● **Polecenia**:
**A)** Streść krócej akapit zaczynający się od słów „Relacja trwa już 22 lata” z tekstu o przyjaźni Aidy Kosojan-Przybysz i Beaty Sadowskiej, zachowując jego główne fakty.
**B)** Dopisz dalszy ciąg tekstu o przyjaźni Aidy Kosojan-Przybysz i Beaty Sadowskiej, zaczynając po jego ostatnim zdaniu.

Aida Kosojan-Przybysz i Beata Sadowska przyjaźnią się od ponad 20 lat. "Jesteśmy ze sobą połączone"

Źródło: Dzień Dobry TVN
Wielka siła kobiecej przyjaźni
Wielka siła kobiecej przyjaźni
Janusz Kamiński o przyjaźni ze Stevenem Spielbergiem
Janusz Kamiński o przyjaźni ze Stevenem Spielbergiem
Przyjaciółki z PWST
Przyjaciółki z PWST
Przyjaciółki w życiu i na planie
Przyjaciółki w życiu i na planie
Przyjaciółki z Warszawy
Przyjaciółki z Warszawy
Aida Kosojan-Przybysz i Beata Sadowska przyjaźnią się od ponad 20 lat. Wizjonerkę z dziennikarką połączyło pewne nagranie i pies w garderobie. Co cenią w sobie najbardziej? Jak pielęgnują swoją relację? O tym opowiedziały w Dzień Dobry TVN.

Beata Sadowska i Aida Kosojan-Przybysz. Jak narodziła się ich przyjaźń?

Dziennikarka i wizjonerka poznały w czasie realizacji programu telewizyjnego.

- Potem, jak bym miała powiedzieć, jak z takiej oficjalnej wizyty (przeszło) do przyjaźni - nie wiem. To było coś tak naturalnego, że to się po prostu wydarzyło. Nie jestem w stanie podać żadnych punktów zwrotnych - powiedziała Beata Sadowska. Swój udział w tym, że zostały przyjaciółkami miał pies dziennikarki, który był wtedy w studiu. - Bardzo mnie to ujęło. Zobaczyłam coś takiego po raz pierwszy, bo teraz wszyscy psa jako swojego przyjaciela, zabierają wszędzie. To było w miejscu, gdzie się kobiety malują, przebierają. Ten pies patrzył na Beatę takimi oczami, jakby Beata była miłością jego życia - wspominała Aida Kosojan-Przybysz.

Relacja trwa już 22 lata. - Znamy się jak łyse konie, na dobre i na złe. Natomiast nie zapomnę, codziennie ze sobą rozmawiamy przez telefon, jechałam samochodem. Aida gada ze mną tak, jak gadała ze mną przez 15, 16, 17 lat, coś mruczy: co ty tak mruczysz, co ty tam widzisz? Ja tu widzę dziecko. Mówię: Jezu Maria, nic się nie da przed tobą ukryć. Ja byłam w ciąży, o czym wiedziałam ja i Paweł, byłam w trzecim miesiącu ciąży, ale okazuje się, że Aida też wiedziała - wyznała Beata Sadowska.

● **Zawartość zbioru danych**:
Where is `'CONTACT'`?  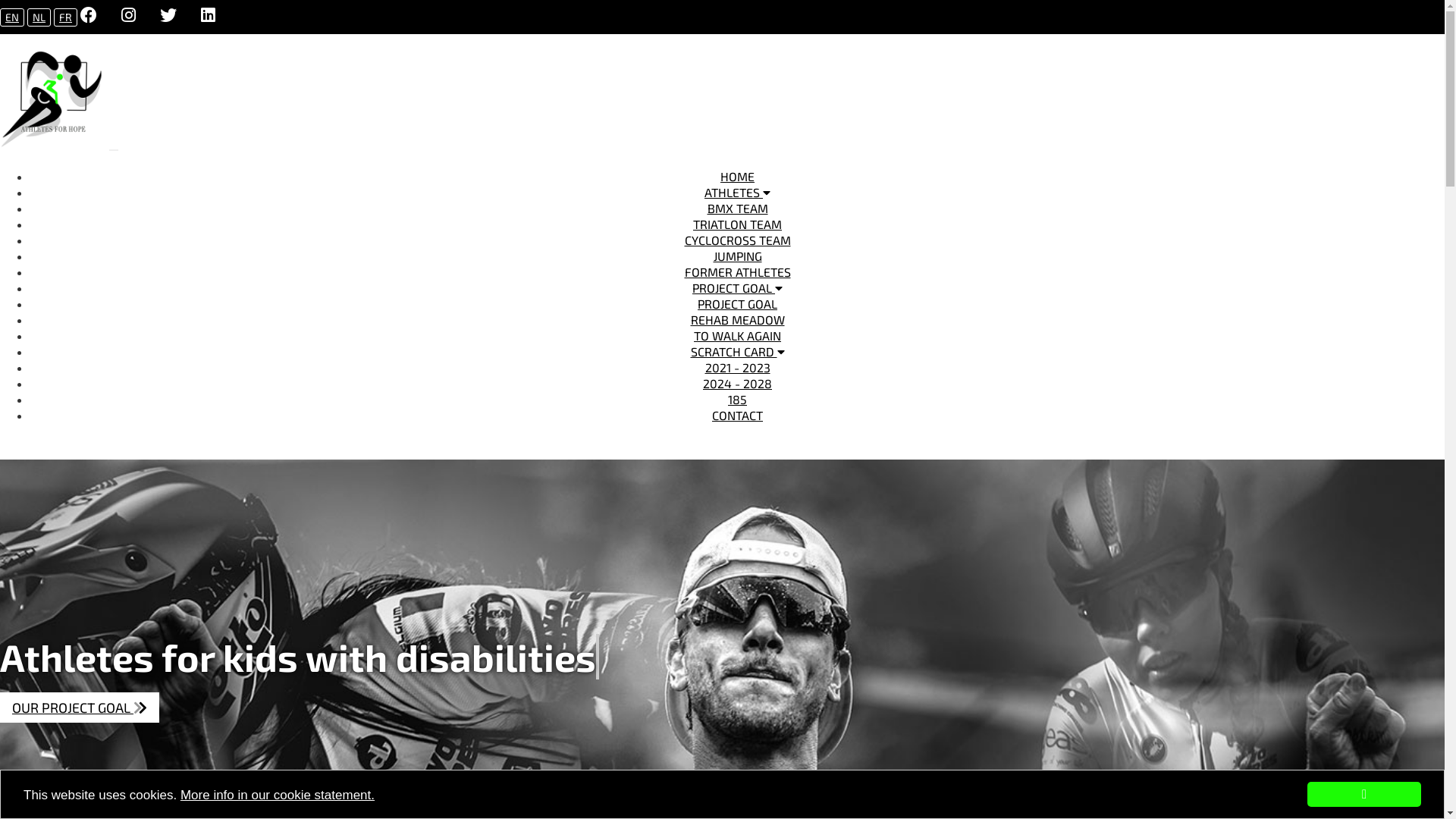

● **Odpowiedzi**:
**A)** Przyjaźń trwa 22 lata. Beata Sadowska mówi, że znają się z Aidą bardzo dobrze i są razem na dobre i na złe. Rozmawiają codziennie przez telefon. Podczas jednej z takich rozmów, gdy Sadowska jechała samochodem, Aida powiedziała, że widzi dziecko. Sadowska była wtedy w trzecim miesiącu ciąży i wiedzieli o tym tylko ona i Paweł, ale okazało się, że Aida też wiedziała.

**B)**
- Jesteśmy po prostu ze sobą połączone, zresztą jestem chrzestną matką tego dziecka, które się narodziło - dodała Aida Kosojan-Przybysz.

Czy prawdziwa przyjaźń istnieje?

W ostatnim czasie słowo "przyjaciel" jest nadużywane. Zdarza się, że tym określeniem nazywamy osoby, które znamy bardzo krótko i bardzo słabo.

- My już z Aidą się śmiejemy, że jesteśmy w takim wieku, że nie musimy, a możemy, nie musimy, a chcemy. Jeżeli ja mam [...] czas wolny, przestrzeń dla siebie, to chcę ten czas, tę przestrzeń dzielić z kimś, na kim mi zależy, z kim mam o czym pogadać, kto jest mi bliski. Już dawno wyrosłam z tych takich pseudo-znajomości, kawek, które nic nie znaczą - stwierdziła Beata Sadowska. Jak dodała, czas jest najcenniejszy. - Dlatego, jeśli mam ten czas, to chcę go spędzić z Aidą, bo to jest prawdziwe, autentyczne - podkreśliła nasza gościni.

Aida Kosojan-Przybysz jest zdania, że prawdziwy przyjaciel to "lustro bez oceny". - Przyjmuje cię takim, jakim jesteś. Jedno z najważniejszych słów w moim życiu to jest tolerancja. Przyjechałam z obcego kraju, znalazłam się tutaj w nowym miejscu. Mam ogromne szczęście, bo spotykając ludzi, [...], to widzę, że ludzie łączą się oczami. Miłość jest jak zapach, przyjaźń jest jak zapach, ludzie po prostu czują siebie nawzajem - podsumowała.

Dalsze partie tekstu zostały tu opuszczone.